Metal Organic Framework can be viable alternative for energy-demanding catalytic acetylene conversion
23 May 2016
Much of the world's plastic is made from ethylene gas, which is contaminated with acetylene gas. Removal of this contamination is essential because acetylene poisons the polymerization catalyst. The research now published in Science shows that filtering out acetylene using MOFs yields ethylene at the high purity that industry demands while sidestepping the current need to convert acetylene to ethylene via a costly, energy consuming catalytic process.
The research focused on a family of MOF materials called SIFSIX, discovered in the 1990s. MOFs are porous crystals that under a microscope look a bit like a building under construction - lots of girders with space in between. The SIFSIX group gets its name from some of its girders, which are formed from silicon (Si) and six atoms of fluorine (F6).

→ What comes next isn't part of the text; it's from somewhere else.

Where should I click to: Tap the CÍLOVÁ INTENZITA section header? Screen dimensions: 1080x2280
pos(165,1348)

When ethylene is passed through these MOFs, the fluorine attracts and captures most of the acetylene contaminant, letting the now-purified ethylene to pass unhindered.

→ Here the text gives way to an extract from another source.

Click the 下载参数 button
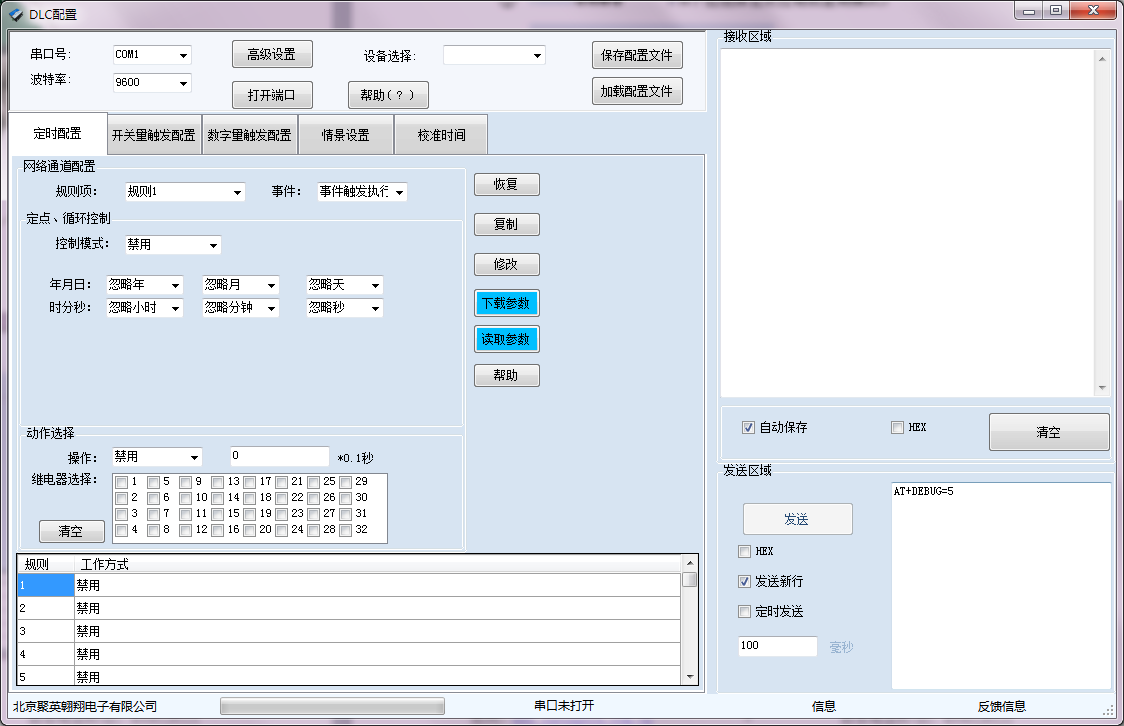1124x726 pixels. (506, 303)
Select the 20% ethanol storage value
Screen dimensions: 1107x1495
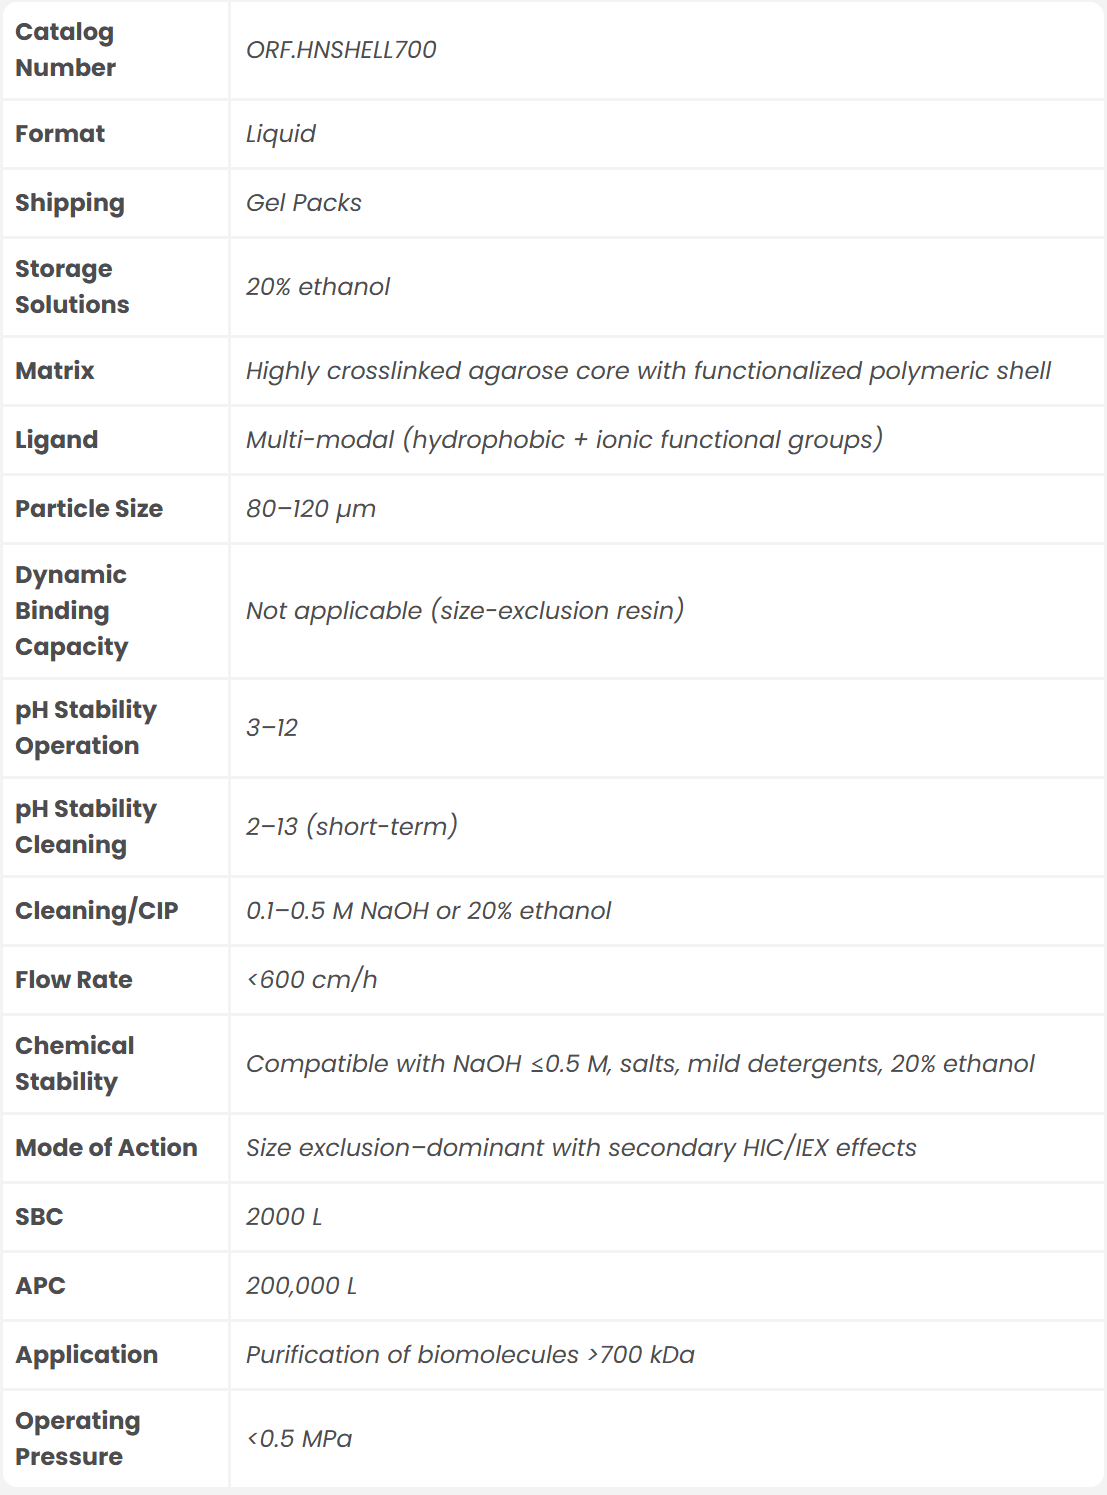(318, 287)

Varying the size of the pores allows the MOFs to filter ethylene-containing acetylene in concentrations of anywhere from 1 percent to 50 percent, which are typical in industry. As a result the amount of acetylene in ethylene can be lowered to less than 2 parts per million (ppm), which is lower than the 5 ppm that polyethylene manufacturing requires.
Professor Krishna of the Computational Chemistry research group at HIMS contributed to the evaluation of the SIFSIX material with regard to their performance under industrially relevant conditions. Not only are the SIFSIX materials superior to competing MOFs, they also display significant benefits in comparison to other filtering materials.
As it turns out the SIFSIX MOFs set records among adsorbent materials for both selectivity (the ability to attract the acetylene only while allowing the ethylene to pass) and adsorption capacity. According to the research team, the results show that the SIFSIX group offers a viable alternative to standard industrial practice.
The MOFs were created and investigated in great detail by researchers based at China's Zhejiang University (by Huabin Xing), Ireland's University of Limerick, (Michael Zaworotko) and the University of Texas - San Antonio in the U.S. UT-San Antonio's Banglin Chen sensed the significance of SIFSIX MOFs for this application, and organized and led the team. Researchers of the National Institute of Standards and Technology (NIST) and Saudi Arabia's King Abdullah University of Science and Technology also contributed.
X. Cui, K. Chen, H. Xing, Q. Yang, R. Krishna, Z. Bao, H. Wu, W. Zhou, X. Dong, Y. Han, B. Li, Q. Ren, M.J. Zaworotko and B. Chen: Pore chemistry and size control in hybrid porous materials for acetylene capture from ethylene. Science, 19 May 2016. DOI:10.1126/science.aaf2458.